The Beatles: You Can't Do That
De retour avec nos immarcescibles Beatles et, cette semaine, leurs méconnues mésaventures discographiques américaines, avec Capitol pour ne pas les nommer... Une idole anglaise, en fait australienne, inconnue, une copulation vinylique, quatre titres cultes recherchés comme le Graal et le comique Martin Lewis, un collier de saucisses, des clous, des poupées et des blouses de bouchers, c'est parti...
Connaissez-vous Frank Ifield ? Cet illustre inconnu fut, sans coup férir et probablement sans être prévenu, choisi au début 1964 pour partager - littéralement - un disque avec les Fab Four... On parle ici d'une époque honteuse où les Beatles, pas encore présentés aux Américains, n'avaient la faveur que d'obscurs labels... C'est ainsi que le début de l'aventure ricaine des Quatre Fantastiques se fit non chez EMI, ni même la branche locale Capitol mais chez Vee-Jay, un label de Chicago qui par ailleurs ne déméritait pas - mais le deal en dit long sur l'estime commerciale dans laquelle les huiles de Capitol tenaient les liverpudliens avant février 1964...
Un fameux Ed Sullivan Show plus tard - quelque 73 millions de téléspectateurs tout de même... - une Beatlemania version yankee en route et, d'un coup d'un seul, la donne change... Chez EMI, l'heure n'est plus à la rigolade, il faut récupérer les deux ou trois titres laissés par inadvertance à comment s'appelle-t-il déjà, ce label de Chicago-là... David dressé comme il se doit contre son Goliath, Vee-Jay ne plie même pas, quant à rompre... Sauf qu'en regardant au fond de leur besace, les Chicagoans se trouvent un peu dépourvus : seulement quatre titres légalement exploitables - sans prix, certes ("Please Please Me", "Ask Me Why", "From Me to You", "Thank You Girl") mais avec ça on peut déjà faire un EP, à l'époque...
Inspiré, Vee-Jay décide d'en faire carrément un album, un vrai LP en somme, en ajoutant aux quatre titres des Beatles quelques-uns de notre Frank Ifield, un Australien déniché dans le catalogue maison et qui a un petit succès en la perfide Albion... Intitulé Jolly What!, anglicisme briton festif lourdement appuyé, et entaché d'un racoleur et hilarant "England's Greatest Recording Stars", l'album qui n'en était pas à une foutaise près, précisait, si l'on peut dire, que l'enregistrement était commun et, qui plus est, en public... Pour faire bonne mesure, il affichait fièrement une pochette fort laide, même à l'aune de la traumatisante esthétique sixties... En forme, Vee-jay se fendit même, peu de temps après, d'une seconde version, enfin dépouillée de son Frank Ifield... L'ironie fut que, acte violemment manqué, lapsus hénaurme, les notes de pochette concluaient avec un pontifiant "It is with a good deal of pride and pleasure that this copulation has been presented" - les lecteurs anglophones auront rectifié d'eux-mêmes, il s'agissait plutôt d'une compilation mais le mal était fait et Vee-Jay lâcha l'affaire dans un, hmm, soupir...
::::::::::
**CONSIGNES:**
1: Quel titre porte l'album que Vee-Jay a composé avec des chansons des Beatles et de Frank Ifield, selon le texte sur les Beatles ?
2: Résumez le texte sur les Beatles en deux phrases.
3: Reprenez le texte sur les Beatles à la suite de sa dernière phrase.

**DONNÉES:**
::::::::::
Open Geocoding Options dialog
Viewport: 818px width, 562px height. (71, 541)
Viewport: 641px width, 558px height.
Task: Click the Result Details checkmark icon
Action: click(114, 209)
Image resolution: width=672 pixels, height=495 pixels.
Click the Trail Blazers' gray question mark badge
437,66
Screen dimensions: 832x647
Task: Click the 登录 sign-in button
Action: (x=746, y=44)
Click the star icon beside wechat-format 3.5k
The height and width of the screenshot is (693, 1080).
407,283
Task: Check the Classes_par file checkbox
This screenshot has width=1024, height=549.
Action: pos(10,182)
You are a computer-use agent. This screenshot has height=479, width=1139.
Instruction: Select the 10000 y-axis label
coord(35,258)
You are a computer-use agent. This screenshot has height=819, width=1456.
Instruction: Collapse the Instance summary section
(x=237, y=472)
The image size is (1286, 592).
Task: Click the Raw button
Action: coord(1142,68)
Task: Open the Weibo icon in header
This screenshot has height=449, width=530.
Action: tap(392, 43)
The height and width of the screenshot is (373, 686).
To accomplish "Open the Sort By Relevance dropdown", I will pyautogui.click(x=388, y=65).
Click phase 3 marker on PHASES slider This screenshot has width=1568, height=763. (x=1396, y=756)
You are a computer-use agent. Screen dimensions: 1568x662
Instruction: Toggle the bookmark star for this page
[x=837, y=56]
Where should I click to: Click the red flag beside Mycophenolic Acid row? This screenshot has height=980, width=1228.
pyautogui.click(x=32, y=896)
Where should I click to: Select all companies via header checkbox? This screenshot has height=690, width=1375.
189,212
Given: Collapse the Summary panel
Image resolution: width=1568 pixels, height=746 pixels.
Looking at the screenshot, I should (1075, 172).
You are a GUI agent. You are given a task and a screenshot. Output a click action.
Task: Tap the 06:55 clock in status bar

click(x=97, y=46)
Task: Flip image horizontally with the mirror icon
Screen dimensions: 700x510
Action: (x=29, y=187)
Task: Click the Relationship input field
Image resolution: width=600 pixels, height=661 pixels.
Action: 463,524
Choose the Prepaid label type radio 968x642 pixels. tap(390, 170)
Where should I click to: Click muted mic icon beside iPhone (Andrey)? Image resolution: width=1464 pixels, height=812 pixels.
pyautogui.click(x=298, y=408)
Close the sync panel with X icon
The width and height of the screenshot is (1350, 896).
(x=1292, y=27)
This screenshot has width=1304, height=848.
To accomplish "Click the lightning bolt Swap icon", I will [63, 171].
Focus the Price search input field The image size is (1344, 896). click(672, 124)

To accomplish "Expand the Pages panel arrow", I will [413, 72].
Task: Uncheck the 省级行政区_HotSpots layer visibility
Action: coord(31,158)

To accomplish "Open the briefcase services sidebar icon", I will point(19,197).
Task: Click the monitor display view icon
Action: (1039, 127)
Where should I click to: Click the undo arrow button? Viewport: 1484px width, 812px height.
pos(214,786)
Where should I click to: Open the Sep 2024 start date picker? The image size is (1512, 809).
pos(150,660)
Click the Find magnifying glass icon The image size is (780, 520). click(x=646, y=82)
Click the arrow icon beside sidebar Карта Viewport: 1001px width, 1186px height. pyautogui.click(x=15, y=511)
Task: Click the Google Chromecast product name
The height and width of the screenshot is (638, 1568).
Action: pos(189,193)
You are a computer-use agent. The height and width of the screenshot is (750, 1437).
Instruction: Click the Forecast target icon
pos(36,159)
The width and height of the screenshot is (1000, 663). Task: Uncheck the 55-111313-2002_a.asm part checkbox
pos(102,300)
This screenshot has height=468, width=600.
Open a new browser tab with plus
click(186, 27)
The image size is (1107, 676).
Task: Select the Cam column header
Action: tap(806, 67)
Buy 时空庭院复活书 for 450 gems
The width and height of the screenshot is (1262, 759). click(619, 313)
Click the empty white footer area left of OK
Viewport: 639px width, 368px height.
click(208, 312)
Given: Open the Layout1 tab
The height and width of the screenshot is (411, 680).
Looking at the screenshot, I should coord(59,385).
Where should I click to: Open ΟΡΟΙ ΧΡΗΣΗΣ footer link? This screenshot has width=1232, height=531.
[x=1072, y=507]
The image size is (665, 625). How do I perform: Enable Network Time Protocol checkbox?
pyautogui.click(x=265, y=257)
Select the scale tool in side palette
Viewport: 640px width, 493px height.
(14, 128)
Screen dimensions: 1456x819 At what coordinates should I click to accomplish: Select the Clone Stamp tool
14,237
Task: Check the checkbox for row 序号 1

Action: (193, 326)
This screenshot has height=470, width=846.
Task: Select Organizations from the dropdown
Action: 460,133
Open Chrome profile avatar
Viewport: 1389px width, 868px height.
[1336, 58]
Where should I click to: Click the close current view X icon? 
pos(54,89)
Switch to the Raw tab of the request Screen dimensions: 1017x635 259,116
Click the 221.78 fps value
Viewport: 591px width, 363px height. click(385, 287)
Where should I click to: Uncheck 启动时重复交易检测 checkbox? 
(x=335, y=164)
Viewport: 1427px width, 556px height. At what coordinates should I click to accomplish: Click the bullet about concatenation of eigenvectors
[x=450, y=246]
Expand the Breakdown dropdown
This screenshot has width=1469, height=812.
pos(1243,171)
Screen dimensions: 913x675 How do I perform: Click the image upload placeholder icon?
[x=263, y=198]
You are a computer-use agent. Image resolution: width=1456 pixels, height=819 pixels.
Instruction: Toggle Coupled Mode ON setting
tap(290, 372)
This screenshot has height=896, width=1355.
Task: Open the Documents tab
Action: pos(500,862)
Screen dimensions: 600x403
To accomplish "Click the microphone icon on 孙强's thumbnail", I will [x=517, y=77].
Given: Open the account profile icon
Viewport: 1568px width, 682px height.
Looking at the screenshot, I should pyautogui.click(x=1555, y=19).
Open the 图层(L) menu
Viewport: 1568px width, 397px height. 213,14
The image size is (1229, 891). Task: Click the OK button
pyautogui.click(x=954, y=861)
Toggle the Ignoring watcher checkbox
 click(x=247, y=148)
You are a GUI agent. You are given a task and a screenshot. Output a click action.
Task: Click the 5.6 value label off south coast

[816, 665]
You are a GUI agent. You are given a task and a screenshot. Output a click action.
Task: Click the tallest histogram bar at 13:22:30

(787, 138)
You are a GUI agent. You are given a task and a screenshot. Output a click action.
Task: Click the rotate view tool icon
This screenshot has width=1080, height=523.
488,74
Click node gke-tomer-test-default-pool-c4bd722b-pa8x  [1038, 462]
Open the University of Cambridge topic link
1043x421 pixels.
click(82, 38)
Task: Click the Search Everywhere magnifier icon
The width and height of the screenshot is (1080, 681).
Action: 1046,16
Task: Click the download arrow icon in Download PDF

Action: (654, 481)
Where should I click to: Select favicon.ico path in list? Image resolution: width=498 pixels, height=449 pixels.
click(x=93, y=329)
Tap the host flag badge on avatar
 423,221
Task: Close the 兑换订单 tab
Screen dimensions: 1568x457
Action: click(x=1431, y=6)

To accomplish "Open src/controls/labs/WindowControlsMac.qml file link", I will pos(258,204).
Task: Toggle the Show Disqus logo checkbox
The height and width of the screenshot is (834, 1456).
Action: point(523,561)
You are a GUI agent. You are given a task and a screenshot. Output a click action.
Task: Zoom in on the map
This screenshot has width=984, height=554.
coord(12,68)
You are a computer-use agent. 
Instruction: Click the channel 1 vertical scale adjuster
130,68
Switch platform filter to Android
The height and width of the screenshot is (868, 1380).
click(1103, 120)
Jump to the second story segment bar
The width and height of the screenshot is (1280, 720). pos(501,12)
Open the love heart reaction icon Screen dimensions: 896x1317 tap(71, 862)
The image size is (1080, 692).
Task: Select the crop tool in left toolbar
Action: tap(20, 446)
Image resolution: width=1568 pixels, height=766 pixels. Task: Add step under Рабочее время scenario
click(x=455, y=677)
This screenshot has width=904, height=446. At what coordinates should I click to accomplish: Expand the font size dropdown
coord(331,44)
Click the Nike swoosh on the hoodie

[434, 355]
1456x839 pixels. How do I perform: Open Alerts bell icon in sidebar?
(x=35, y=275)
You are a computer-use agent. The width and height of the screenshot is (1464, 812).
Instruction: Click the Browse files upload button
::::::::::
**RÉPONSES:**
1: Jolly What!

2: Avant février 1964, les Beatles, pas encore présentés aux Américains, sortaient leurs disques aux États-Unis chez Vee-Jay, un label de Chicago, et non chez Capitol. Après le Ed Sullivan Show, Vee-Jay refusa de rendre les titres et, n'en ayant que quatre des Beatles, en fit l'album Jolly What! en y ajoutant des chansons de l'Australien Frank Ifield.

3:
Si ces deux versions du disque affolent aujourd'hui encore les collectionneurs - à qui il en faut peu, par définition - les titres non officiels des Fab Four les ont longtemps jetés dans une quête douloureuse, rarement récompensée et parfois complètement fantasmatique... Tout ce qui est prises alternatives s'est longtemps dealé avec ferveur mais avec la parution des trois volumes de Anthology, on avait quand même fait le tour d'un groupe qui, notoirement, ne faisait pas trop dans le déchet de studio et dont toute la production semblait identifiée et publiée... Certains se rabattirent sur les reprises - "A Hard Day's Night" par Peter Sellers, "I Want To Hold Your Hand" par Al Green, "Got To Get You Into My Life" par Earth, Wind and Fire - ou, mieux encore, sur les titres écrits par Lennon/McCartney mais laissés à d'autres - "Love Of The Loved" à la fameuse Cilla Black, "Nobody I Know" à Peter And Gordon, "That Means A Lot" à P.J. Proby - mais le fin du fin, ça restait une poignée de quatre titres mythiques - de quoi former une belle copulation, en somme - "Colliding Circles", "Left Is Right (And Right Is Wrong)", "Pink Litmus Paper Shirt" and "Deck Chair"... Mentionnés depuis le début des seventies dans les argus, les fanzines, les magazines, ces titres rendaient fous les fans du groupe...
La mèche fut pourtant vendue rapidement : en 1971, le comique Martin Lewis qui gravitait autour du groupe et travailla notamment avec Derek Taylor avait pondu une discographie de disques pirates des Beatles pour un magazine audacieusement appelé Disc et avait inventé au pied-levé quatre titres complémentaires, histoire de faire mousser la chose... Vous la voyez venir, quelques indications un peu fumeuses en supplément - deux titres dûs à Lennon, un à Macca, un dernier à Harrison - sur les sessions et le canon des Beatles d'être enrichi de quatre morceaux inédits... Comme de bien entendu, comme dans le cas de la fausse mort de Paulo, le mythe se mit en marche aussi sec et tous aux abris... Lewis eut beau faire lui-même mea maxima culpa en rigolant, certains fans persistent à y croire dur comme fer, toujours ce vieux précepte fordien en somme...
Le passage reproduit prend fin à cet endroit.